= What to do =
Scan the records and identify every line in which the string "agent" occurs, then return those lines.

===== Records for the task =====

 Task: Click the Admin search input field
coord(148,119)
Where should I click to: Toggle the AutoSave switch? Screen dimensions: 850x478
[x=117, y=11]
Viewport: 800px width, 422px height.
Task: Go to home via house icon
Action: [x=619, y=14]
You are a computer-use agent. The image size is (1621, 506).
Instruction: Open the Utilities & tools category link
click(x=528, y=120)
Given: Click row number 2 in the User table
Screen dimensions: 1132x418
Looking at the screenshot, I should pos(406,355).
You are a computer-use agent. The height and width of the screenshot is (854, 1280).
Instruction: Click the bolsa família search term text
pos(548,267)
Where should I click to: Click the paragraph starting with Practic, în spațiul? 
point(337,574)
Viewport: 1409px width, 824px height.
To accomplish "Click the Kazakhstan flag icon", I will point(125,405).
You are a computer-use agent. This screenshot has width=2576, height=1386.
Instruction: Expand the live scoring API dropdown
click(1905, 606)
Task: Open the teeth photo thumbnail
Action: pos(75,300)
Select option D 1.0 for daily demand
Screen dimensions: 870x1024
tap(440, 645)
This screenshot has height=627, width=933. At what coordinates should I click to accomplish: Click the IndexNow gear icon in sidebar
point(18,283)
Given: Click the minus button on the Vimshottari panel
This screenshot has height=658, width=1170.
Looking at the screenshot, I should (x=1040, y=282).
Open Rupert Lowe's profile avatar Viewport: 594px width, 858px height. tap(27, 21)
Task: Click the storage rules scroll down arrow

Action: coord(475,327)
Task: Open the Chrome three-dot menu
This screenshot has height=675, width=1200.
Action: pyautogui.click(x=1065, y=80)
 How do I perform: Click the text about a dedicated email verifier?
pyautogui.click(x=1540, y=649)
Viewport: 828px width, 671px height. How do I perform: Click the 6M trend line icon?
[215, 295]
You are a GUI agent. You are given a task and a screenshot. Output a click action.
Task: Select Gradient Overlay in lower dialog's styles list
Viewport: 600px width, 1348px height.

=====

= Result of this exercise =
You are a computer-use agent. The image size is (1621, 506).
You are a computer-use agent. The height and width of the screenshot is (854, 1280).
You are a computer-use agent. This screenshot has width=2576, height=1386.
You are a GUI agent. You are given a task and a screenshot. Output a click action.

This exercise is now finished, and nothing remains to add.